> **About this exercise**:
Once a line is found to contain "panel", copy it out of the listing.

> **Input**:
○ ○ ○ ○ ○ ○ ○

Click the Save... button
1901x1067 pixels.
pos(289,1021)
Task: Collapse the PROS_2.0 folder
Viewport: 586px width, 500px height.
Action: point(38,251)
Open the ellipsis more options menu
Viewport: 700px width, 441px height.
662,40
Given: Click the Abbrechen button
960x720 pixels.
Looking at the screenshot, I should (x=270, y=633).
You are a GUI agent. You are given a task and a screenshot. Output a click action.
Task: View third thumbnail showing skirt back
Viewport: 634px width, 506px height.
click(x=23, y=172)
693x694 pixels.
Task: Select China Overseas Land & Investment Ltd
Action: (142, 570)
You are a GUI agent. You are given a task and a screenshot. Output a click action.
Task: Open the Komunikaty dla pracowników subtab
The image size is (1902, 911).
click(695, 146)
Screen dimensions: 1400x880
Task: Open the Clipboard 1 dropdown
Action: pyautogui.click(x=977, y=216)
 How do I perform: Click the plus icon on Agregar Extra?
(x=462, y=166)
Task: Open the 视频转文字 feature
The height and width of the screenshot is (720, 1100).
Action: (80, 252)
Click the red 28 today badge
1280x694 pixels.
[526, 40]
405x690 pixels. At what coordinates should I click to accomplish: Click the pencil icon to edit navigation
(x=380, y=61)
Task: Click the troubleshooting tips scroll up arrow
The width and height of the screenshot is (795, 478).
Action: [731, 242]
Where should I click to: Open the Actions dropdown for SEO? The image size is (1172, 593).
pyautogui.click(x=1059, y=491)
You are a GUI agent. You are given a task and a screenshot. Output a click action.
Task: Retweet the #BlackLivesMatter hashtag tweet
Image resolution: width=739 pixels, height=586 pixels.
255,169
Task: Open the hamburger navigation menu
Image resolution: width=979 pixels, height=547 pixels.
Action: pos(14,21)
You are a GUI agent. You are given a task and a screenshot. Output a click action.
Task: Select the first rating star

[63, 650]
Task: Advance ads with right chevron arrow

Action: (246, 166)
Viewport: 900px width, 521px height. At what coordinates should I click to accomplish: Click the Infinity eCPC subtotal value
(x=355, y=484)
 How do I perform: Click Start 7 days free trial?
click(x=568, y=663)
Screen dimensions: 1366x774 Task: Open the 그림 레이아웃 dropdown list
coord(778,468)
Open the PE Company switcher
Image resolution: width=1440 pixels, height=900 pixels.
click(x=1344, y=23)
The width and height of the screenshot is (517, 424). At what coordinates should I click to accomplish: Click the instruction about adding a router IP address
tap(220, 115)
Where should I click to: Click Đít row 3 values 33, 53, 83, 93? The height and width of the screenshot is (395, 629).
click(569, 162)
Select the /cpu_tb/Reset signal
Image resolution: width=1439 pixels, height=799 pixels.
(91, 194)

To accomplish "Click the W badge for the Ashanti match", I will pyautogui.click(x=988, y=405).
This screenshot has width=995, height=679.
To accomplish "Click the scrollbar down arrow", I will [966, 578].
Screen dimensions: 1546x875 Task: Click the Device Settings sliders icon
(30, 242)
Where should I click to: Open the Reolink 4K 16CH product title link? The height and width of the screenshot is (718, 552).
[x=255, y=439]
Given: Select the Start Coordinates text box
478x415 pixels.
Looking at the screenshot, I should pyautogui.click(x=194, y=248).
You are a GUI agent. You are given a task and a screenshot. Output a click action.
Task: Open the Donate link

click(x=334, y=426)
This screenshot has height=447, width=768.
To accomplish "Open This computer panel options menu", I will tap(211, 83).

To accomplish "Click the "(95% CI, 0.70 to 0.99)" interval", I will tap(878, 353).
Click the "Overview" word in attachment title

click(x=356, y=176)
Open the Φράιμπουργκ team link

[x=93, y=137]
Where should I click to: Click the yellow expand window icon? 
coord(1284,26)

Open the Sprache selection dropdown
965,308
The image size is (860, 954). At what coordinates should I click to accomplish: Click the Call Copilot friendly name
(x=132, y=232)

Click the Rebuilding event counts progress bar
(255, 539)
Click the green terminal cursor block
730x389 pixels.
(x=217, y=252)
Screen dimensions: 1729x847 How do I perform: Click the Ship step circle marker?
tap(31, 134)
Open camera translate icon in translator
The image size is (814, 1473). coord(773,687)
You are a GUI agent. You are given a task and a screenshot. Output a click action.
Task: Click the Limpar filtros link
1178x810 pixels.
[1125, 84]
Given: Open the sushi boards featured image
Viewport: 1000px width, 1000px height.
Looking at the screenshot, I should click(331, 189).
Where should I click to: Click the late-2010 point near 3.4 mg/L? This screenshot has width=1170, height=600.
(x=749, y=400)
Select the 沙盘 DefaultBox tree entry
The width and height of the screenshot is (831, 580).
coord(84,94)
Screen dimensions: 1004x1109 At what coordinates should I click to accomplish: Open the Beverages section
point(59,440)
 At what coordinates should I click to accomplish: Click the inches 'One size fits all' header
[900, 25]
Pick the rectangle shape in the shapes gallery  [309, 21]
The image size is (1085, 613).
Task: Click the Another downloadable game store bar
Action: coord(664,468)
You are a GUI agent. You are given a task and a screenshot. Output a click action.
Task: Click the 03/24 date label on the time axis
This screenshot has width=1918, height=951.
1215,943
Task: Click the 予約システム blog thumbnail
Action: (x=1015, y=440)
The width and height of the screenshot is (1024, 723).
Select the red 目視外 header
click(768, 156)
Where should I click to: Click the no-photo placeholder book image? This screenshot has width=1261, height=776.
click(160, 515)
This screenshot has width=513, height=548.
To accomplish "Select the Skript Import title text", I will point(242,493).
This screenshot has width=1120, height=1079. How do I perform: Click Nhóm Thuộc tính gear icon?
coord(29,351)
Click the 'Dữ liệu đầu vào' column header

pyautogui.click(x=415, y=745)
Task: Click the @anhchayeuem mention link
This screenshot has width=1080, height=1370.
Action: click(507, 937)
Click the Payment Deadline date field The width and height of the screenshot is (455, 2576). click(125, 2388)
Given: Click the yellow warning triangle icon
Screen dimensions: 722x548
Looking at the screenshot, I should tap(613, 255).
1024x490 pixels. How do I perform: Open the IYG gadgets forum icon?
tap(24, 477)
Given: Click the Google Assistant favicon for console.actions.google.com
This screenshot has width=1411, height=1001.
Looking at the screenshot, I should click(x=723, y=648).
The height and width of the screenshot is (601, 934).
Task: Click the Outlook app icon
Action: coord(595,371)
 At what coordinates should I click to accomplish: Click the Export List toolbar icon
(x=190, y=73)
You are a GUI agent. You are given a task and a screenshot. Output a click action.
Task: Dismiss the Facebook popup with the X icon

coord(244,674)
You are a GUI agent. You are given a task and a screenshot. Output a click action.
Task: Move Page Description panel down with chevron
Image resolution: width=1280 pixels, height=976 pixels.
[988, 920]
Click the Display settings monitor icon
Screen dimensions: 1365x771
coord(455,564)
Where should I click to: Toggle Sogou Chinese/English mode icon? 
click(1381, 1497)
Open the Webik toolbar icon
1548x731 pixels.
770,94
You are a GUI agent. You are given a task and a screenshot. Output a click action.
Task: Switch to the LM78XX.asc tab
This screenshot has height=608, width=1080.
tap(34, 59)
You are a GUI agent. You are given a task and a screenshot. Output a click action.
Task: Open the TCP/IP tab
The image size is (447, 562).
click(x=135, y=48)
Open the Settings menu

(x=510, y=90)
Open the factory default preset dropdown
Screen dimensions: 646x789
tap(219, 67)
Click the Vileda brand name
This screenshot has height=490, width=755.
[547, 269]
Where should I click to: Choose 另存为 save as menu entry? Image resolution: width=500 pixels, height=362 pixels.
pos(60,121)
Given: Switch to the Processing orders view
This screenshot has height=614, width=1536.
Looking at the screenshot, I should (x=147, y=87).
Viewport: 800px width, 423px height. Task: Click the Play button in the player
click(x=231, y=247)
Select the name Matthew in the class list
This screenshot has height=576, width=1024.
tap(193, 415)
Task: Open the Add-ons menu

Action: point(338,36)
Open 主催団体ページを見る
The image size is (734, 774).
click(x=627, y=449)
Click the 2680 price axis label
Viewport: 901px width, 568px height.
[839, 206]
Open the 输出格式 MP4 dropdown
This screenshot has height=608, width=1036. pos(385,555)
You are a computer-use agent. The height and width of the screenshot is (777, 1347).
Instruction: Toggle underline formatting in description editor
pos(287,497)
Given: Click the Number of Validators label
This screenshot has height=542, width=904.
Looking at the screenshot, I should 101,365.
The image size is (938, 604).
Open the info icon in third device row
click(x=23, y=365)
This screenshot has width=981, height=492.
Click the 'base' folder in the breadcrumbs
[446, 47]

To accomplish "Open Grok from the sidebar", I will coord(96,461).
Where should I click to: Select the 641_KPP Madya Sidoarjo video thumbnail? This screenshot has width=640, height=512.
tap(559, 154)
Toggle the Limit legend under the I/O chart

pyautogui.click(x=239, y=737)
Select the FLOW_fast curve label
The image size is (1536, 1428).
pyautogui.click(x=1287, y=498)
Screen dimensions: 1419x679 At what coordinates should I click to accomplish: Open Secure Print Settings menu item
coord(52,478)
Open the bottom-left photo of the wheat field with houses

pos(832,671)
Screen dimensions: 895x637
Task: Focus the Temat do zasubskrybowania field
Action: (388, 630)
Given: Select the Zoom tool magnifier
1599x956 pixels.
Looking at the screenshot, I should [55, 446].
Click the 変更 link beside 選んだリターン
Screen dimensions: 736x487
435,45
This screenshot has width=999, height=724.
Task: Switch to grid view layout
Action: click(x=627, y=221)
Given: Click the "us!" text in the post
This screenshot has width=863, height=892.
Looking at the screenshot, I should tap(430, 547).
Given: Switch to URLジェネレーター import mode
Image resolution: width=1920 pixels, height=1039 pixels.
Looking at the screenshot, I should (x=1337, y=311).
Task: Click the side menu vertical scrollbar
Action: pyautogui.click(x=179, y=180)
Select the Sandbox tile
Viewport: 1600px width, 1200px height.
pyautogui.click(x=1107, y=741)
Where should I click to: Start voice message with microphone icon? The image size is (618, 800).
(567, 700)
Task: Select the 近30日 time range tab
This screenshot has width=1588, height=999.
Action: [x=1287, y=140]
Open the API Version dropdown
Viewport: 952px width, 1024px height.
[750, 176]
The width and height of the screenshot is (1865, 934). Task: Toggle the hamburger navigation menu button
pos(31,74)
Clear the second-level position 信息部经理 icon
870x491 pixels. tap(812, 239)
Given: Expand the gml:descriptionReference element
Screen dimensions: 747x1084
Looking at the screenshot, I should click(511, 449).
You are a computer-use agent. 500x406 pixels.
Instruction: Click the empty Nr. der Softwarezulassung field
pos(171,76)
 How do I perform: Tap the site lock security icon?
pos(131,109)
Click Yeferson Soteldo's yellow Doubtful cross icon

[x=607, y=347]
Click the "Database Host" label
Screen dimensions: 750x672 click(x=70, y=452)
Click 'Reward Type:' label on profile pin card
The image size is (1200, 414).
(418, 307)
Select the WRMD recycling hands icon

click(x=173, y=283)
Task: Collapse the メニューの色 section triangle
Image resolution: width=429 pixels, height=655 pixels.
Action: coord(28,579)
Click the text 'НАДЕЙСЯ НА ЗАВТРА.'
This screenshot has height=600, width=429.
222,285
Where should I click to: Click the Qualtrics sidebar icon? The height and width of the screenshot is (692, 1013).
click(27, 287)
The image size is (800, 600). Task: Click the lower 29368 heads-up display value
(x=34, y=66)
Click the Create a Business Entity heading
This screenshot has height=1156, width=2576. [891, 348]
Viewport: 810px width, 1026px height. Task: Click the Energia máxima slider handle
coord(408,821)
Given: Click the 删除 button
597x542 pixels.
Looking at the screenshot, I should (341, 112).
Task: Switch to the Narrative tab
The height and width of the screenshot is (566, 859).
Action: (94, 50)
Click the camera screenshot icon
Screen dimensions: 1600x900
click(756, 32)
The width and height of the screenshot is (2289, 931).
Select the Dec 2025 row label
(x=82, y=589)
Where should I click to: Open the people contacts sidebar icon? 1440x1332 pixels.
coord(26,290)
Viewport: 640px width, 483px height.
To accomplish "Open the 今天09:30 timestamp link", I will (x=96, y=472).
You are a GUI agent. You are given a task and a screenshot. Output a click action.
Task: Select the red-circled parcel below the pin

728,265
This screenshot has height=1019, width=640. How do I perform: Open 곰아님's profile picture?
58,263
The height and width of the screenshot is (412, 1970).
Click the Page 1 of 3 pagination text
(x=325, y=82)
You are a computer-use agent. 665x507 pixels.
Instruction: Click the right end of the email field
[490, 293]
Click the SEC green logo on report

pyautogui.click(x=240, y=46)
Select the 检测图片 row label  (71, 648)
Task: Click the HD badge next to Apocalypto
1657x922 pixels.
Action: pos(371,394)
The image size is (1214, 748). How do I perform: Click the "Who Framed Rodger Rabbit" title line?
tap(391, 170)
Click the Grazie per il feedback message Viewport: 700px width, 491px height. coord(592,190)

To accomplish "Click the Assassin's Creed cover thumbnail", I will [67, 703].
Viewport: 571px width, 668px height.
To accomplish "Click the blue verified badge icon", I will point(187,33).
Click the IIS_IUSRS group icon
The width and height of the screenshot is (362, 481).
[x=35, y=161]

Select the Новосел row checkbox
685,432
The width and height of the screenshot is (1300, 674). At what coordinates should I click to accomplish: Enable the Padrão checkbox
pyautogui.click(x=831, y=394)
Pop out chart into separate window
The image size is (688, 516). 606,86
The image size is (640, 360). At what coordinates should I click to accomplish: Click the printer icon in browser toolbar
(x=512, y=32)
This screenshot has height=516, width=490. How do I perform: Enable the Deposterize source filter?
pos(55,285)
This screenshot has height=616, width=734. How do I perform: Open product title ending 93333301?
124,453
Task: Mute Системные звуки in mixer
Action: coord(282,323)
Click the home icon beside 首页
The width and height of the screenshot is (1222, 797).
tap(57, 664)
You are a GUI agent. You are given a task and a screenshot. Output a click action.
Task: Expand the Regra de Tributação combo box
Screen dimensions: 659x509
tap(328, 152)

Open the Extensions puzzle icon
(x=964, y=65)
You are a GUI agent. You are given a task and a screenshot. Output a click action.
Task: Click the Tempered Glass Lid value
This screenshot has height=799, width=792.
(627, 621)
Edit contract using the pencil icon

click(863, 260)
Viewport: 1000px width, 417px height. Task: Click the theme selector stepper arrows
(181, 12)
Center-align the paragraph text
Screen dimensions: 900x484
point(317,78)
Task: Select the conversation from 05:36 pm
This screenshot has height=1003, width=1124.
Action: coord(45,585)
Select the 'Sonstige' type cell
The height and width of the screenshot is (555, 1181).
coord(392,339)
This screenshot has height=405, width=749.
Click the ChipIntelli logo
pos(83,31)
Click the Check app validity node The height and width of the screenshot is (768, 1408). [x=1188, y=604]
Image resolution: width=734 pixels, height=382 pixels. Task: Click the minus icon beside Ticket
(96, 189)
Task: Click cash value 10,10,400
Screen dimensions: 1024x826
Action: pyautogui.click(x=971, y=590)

○ ○ ○ ○ ○ ○ ○

> **Exercise solution**:
To accomplish "Open This computer panel options menu", I will tap(211, 83).
Task: Move Page Description panel down with chevron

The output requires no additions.